**THE TASK**
Starting at the line that contains "The height and width of the screenshot is (565, 973)." and ending at the line that contains "Choose the News and Events page label", the lines below are to be given again exactly, with nothing added.

**INFORMATION GIVEN**
****
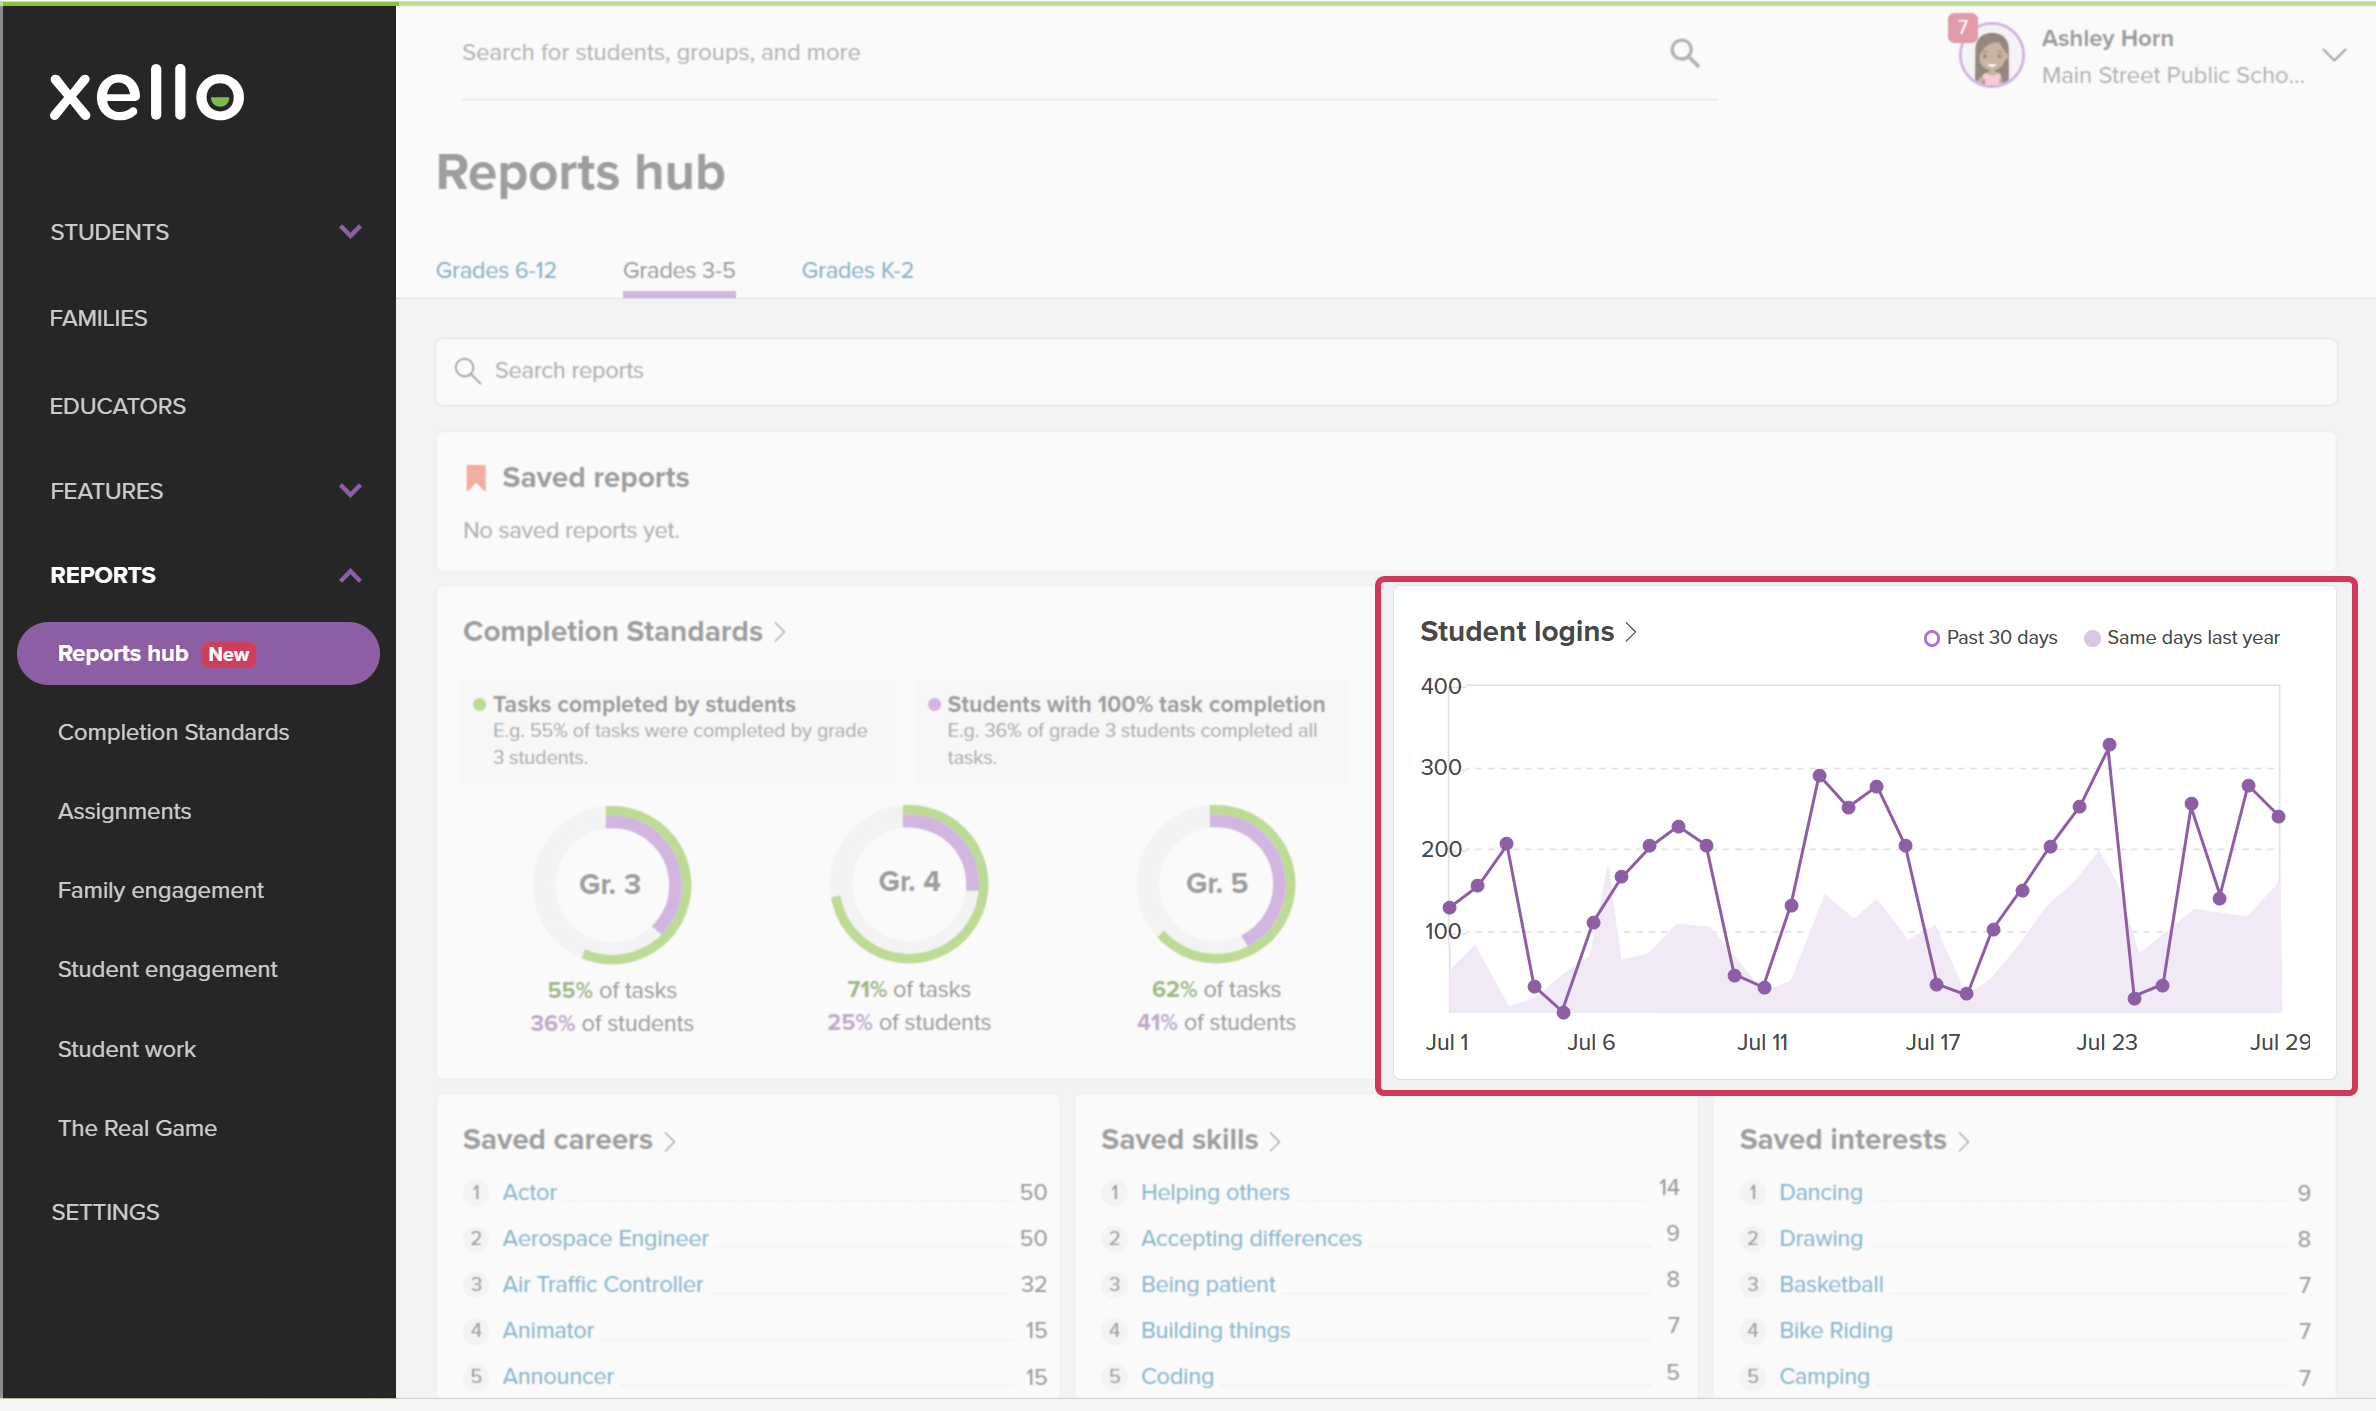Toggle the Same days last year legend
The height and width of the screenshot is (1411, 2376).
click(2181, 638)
****
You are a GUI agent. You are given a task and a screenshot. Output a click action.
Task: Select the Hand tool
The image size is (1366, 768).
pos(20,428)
****
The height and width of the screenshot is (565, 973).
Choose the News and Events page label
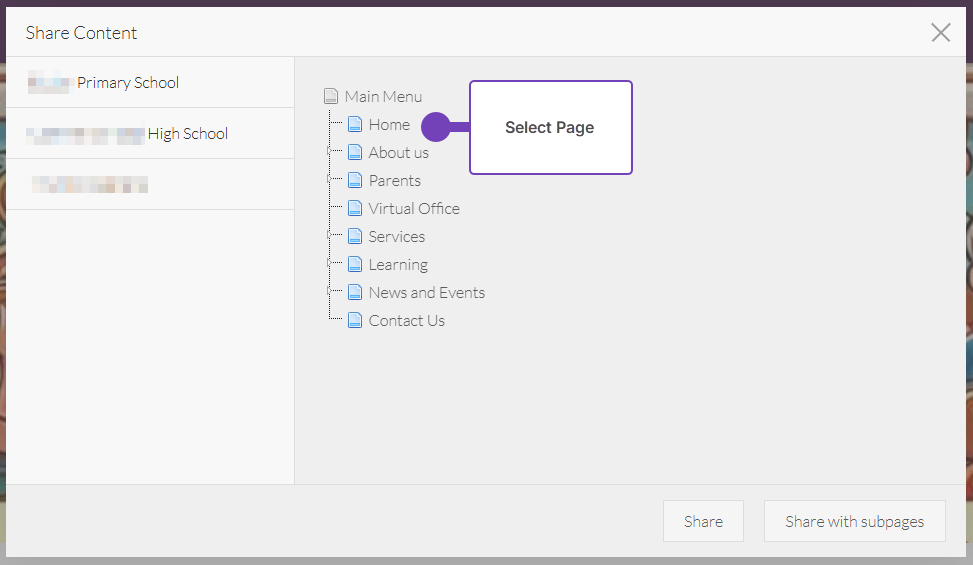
****
**FINISHED EXERCISE**
The height and width of the screenshot is (565, 973).
Choose the News and Events page label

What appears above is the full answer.